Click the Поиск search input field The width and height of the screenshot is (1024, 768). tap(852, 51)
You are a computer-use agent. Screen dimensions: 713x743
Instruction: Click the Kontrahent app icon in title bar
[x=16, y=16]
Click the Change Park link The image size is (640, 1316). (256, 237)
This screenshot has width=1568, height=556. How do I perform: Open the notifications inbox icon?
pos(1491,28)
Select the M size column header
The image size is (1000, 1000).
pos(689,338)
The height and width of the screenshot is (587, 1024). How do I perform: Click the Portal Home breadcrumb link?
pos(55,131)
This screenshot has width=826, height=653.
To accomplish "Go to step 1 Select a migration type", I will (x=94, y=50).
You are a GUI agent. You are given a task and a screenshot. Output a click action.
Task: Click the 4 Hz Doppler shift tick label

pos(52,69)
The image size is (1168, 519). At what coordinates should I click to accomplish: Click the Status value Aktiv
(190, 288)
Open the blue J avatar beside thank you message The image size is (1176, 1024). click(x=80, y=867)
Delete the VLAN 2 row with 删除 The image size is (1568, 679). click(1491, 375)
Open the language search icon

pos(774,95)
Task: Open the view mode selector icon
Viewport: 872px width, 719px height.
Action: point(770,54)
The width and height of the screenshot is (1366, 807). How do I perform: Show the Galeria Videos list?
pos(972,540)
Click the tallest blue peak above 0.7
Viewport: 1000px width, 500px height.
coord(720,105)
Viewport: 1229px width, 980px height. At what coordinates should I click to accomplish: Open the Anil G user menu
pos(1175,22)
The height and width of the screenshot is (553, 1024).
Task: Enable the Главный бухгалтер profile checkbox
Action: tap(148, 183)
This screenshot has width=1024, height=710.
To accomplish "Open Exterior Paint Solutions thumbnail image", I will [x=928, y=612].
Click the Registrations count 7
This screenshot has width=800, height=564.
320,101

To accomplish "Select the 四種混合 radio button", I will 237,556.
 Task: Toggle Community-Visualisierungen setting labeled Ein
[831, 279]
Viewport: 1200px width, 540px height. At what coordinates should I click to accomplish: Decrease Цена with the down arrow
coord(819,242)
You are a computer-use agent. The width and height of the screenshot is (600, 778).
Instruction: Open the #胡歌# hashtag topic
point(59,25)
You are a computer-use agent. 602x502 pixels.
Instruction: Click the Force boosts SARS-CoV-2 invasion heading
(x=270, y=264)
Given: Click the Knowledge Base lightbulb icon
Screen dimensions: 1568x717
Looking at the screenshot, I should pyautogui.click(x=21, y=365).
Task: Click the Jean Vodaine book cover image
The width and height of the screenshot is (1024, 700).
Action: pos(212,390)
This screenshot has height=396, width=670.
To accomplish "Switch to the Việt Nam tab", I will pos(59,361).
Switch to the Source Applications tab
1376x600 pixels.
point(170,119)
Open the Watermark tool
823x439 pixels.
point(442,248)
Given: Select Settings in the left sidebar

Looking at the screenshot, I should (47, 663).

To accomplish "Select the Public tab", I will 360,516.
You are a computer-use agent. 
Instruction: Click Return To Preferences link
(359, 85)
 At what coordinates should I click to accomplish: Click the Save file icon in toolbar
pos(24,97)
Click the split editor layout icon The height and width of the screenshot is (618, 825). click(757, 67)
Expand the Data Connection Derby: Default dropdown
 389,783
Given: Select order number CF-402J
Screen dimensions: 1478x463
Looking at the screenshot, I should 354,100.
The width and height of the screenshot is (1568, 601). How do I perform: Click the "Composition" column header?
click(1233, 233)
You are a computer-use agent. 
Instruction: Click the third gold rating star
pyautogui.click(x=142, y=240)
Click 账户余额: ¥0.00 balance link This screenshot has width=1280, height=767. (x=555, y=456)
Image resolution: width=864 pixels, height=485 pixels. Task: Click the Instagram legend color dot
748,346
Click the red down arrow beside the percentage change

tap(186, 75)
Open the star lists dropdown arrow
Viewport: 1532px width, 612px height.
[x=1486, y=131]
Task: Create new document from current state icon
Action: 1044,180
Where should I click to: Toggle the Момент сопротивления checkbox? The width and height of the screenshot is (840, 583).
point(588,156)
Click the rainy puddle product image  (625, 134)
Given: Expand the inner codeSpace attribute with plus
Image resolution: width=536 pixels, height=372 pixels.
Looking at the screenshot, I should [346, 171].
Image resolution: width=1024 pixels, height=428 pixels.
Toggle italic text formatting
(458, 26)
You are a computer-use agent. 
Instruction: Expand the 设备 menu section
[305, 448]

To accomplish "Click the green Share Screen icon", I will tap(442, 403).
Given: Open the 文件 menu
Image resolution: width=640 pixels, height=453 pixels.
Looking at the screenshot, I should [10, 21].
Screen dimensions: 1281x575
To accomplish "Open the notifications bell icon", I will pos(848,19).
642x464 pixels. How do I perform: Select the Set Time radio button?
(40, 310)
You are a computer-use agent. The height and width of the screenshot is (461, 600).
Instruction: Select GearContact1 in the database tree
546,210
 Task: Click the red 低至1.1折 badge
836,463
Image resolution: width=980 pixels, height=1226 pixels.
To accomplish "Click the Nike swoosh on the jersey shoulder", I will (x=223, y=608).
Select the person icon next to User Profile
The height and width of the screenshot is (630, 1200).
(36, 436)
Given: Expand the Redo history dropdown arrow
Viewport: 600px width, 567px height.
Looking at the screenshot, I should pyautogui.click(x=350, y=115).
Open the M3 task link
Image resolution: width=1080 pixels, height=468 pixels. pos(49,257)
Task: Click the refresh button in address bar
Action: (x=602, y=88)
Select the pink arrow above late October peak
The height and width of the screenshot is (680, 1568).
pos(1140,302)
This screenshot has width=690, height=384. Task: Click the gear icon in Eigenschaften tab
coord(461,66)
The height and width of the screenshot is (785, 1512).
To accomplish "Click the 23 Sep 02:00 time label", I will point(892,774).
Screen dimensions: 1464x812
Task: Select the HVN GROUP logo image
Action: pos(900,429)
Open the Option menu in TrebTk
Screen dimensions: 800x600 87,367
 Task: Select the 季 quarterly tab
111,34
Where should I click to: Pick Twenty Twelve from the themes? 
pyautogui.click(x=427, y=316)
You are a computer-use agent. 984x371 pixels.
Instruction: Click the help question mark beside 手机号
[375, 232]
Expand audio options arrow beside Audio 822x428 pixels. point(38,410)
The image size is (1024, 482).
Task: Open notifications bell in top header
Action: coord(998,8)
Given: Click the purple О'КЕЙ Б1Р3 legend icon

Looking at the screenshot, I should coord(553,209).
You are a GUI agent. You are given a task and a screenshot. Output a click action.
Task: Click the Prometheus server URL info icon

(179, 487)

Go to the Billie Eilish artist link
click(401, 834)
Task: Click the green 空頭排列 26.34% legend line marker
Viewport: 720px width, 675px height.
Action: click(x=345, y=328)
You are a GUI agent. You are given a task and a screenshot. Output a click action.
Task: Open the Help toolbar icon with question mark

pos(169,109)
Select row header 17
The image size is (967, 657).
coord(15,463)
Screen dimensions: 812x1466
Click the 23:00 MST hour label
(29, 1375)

* * * * * * *

--- TASK TO CARRY OUT ---
In the answer, please give only the lines from the line containing "The image size is (967, 657)." through the final line of the data, copied exactly.

--- RESULT OF THE EXERCISE ---
The image size is (967, 657).
coord(15,463)
Screen dimensions: 812x1466
Click the 23:00 MST hour label
(29, 1375)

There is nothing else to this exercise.